Task 4 – Implement the Spiritual Master Plan

Task 5 – Assess the Spiritual Master Plan

This institutional process through feedback and implementation begins again as the campus is continually renewed in the area of spiritual life.

ADVANTAGES OF MASTER PLANNING

Master planning places responsibility and decision making closest to the intended recipient—the student. It puts the emphasis on the identification of needs-based objective data. From the identified needs, beneficial activities are proposed that provide a means for planned change.

The following questions are seen in graphic format on the spiritual master planning flowchart at the beginning of the guidebook.

TASK 1: ORGANIZE THE PLANNING TEAM

  1. Who will be responsible for the spiritual master planning?

The appointment of a single individual to coordinate implementation is among the most often cited factors facilitating success. Therefore, choose an individual of high institutional status, a person of influence—someone who can unite the academic and student life sides of campus, one who can represent a wholistic approach to planning as well as successfully direct the spiritual master planning team.

  1. To whom does the committee report?

Ideally, the team should report directly to the president of the institution. This relationship is crucial if spiritual planning is to be seen as a significant issue of campus planning and if spiritual change is to be integrated into the whole of campus life.

  1. How is the planning process funded?

The cost of spiritual master planning is an institutional issue that should be clarified early in the organizing process. Appropriate institutional resources should be allocated so that the team can do a complete and competent job. If this requires additional monies other than regularly budgeted funds, planning should begin early for this decision. Consideration should be given for the team leader of the group to find some relief in their class load. Appropriate administrative officers of the institution should be included early in the organizing process.

  1. Who will serve on the planning team?

The planning team could have membership that includes (See Appendix B):

  • campus chaplain
  • campus pastor
  • student religious coordinator
  • chair of religion
  • campus administrator, Ex officio
  • director of institutional research/effectiveness
  • at least two other faculty persons
  • at least one other student
  1. How does a spiritual master plan uphold the purpose of your institution?

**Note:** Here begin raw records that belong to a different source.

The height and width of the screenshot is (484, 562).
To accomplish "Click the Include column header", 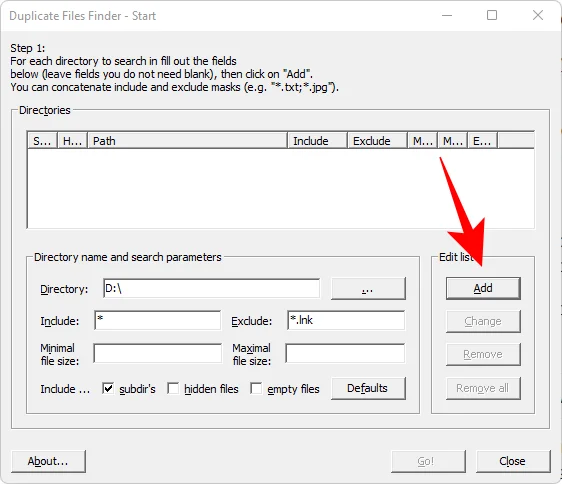I will pos(317,141).
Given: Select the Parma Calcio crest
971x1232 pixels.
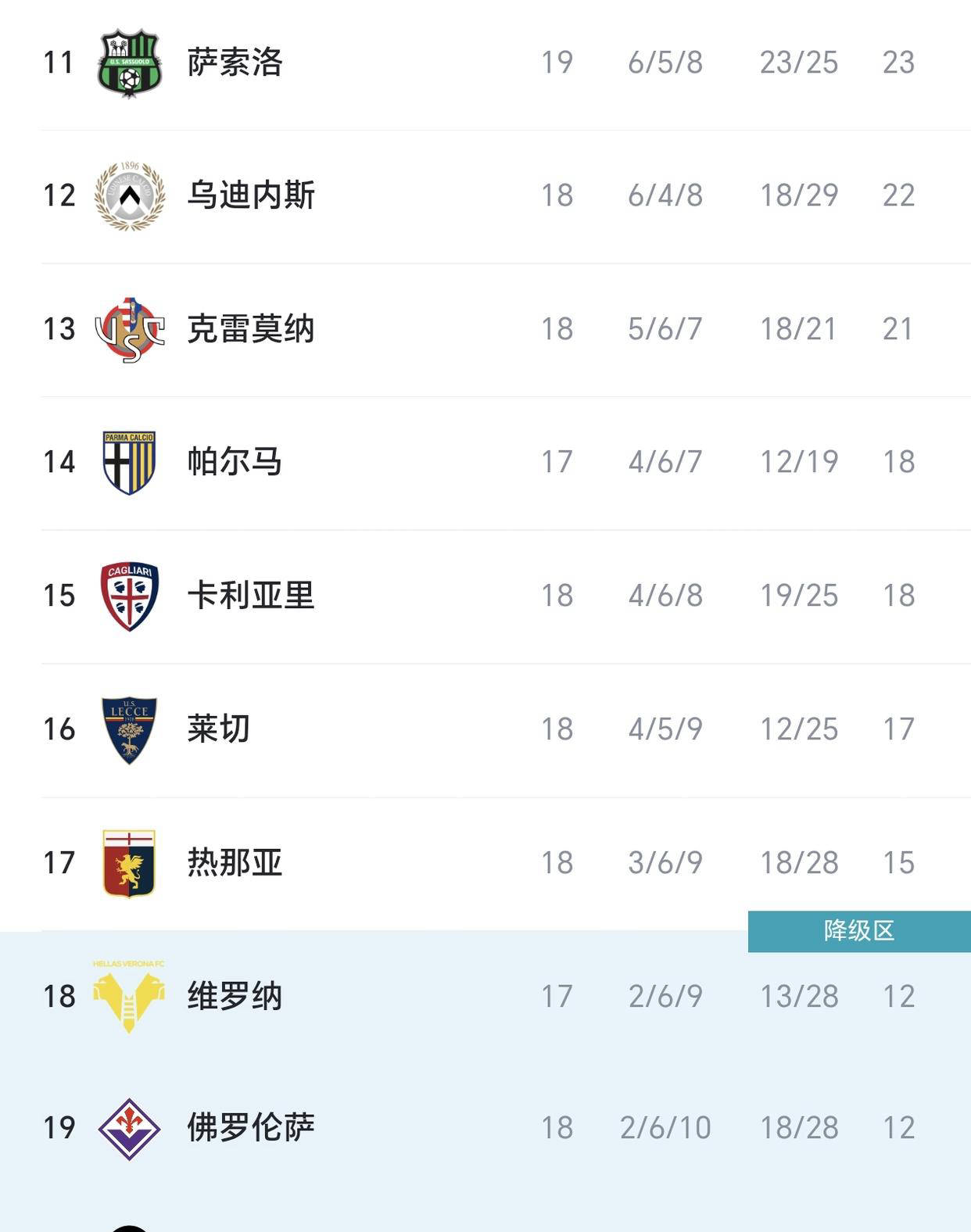Looking at the screenshot, I should click(130, 462).
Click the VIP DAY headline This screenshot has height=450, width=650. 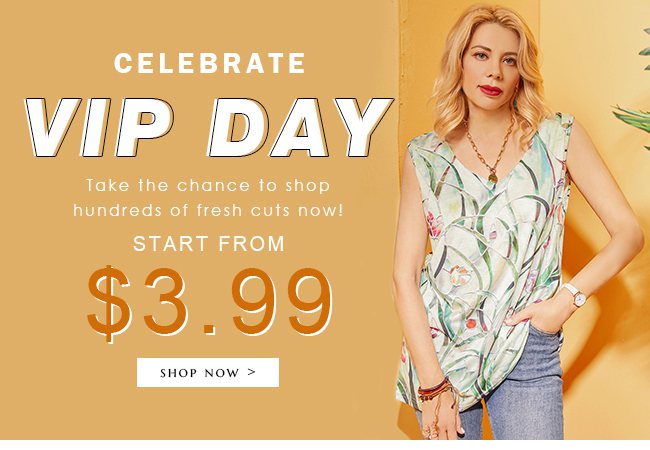click(x=209, y=128)
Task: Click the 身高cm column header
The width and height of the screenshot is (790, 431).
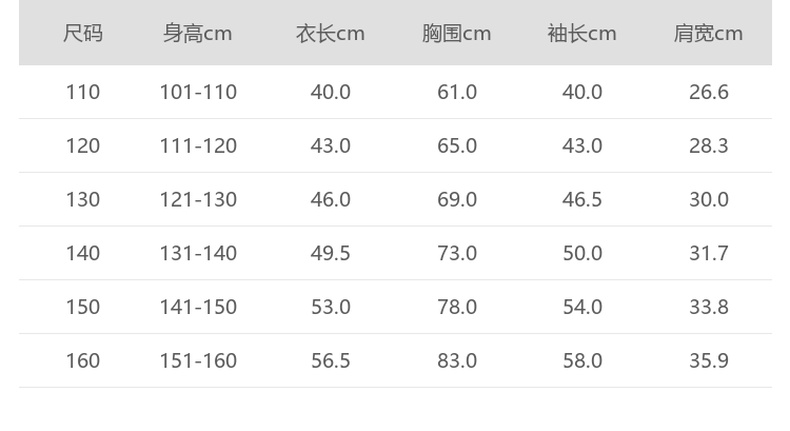Action: click(x=198, y=34)
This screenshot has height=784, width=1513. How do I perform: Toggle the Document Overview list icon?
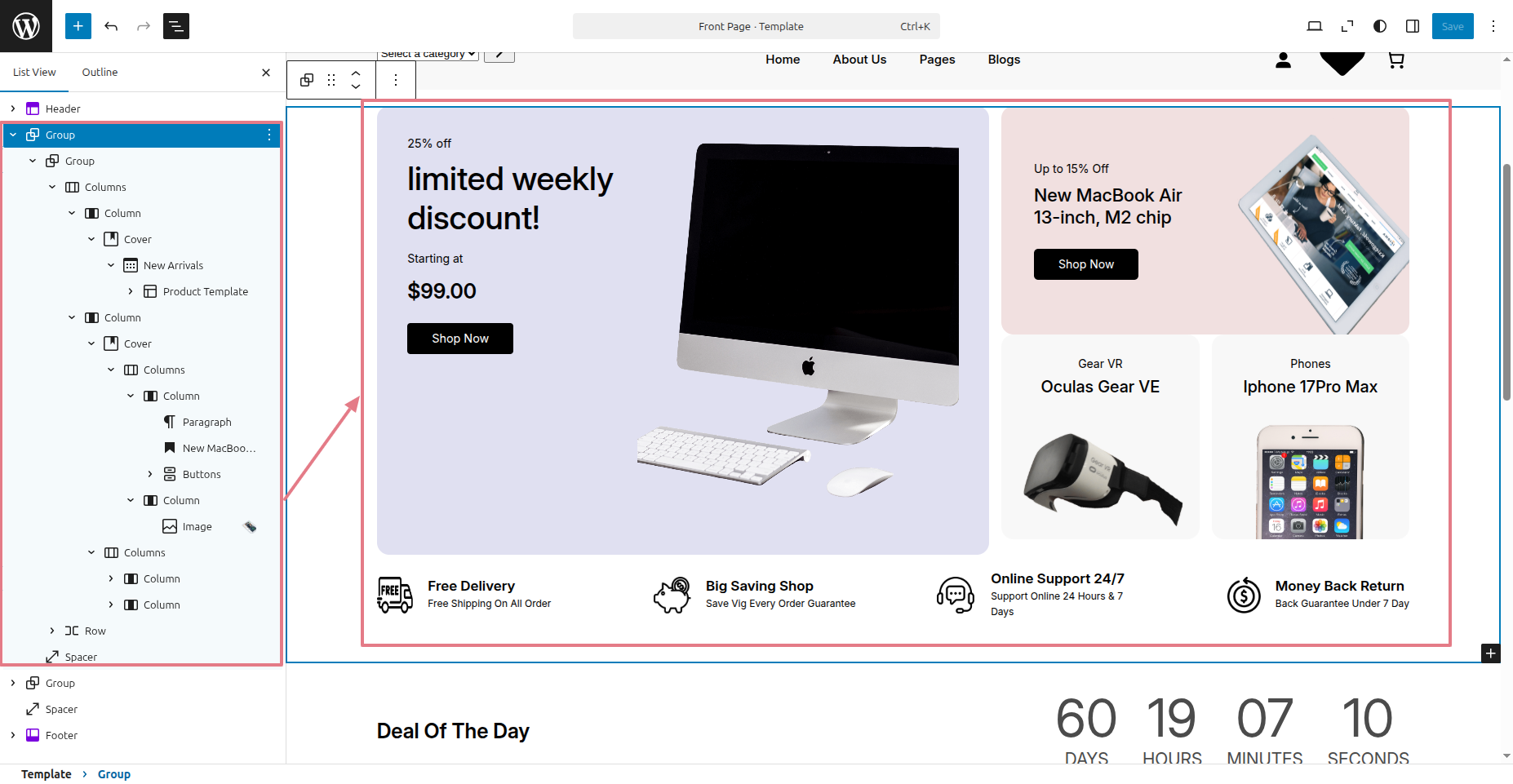tap(176, 26)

You probably already have a mission statement. (If not, don’t proceed until you’ve created one.) Before a school planning team begins to discuss the goals and strategies that it will include in its action plans, there should be a determination that board members, faculty, and staff possess a keen awareness of the school’s mission. It is not enough to assume that everyone shares a common understanding of where the school is going and why it wants to get there. (In some instances revisions of the mission statement would be in order.)

A mission statement clearly answers these kinds of questions:

  • “To what do we aspire?”
  • “What is our dream?”
  • “What is our purpose?”

The mission statement succinctly sets forth the core values of the organization. In a global way, it communicates to everyone that which is important and indicates the direction of the institution. It is the goal towards which the whole institution is moving. It is the focus of everyone’s actions.

The mission statement should be formulated with the participation of a wide group of individuals representing a large range of interests and responsibilities in the institution. Everyone identified with the institution should be involved or at least included in the mission statement development. Administrators, faculty, staff, students, trustees, and alumni should be included in this process. Some authorities argue that the best mission statements flow from the personal mission statements of the employees and staff. This activity will encourage ownership of the mission statement itself by these individuals or groups and given them a greater stake in successfully accomplishing its mission goals.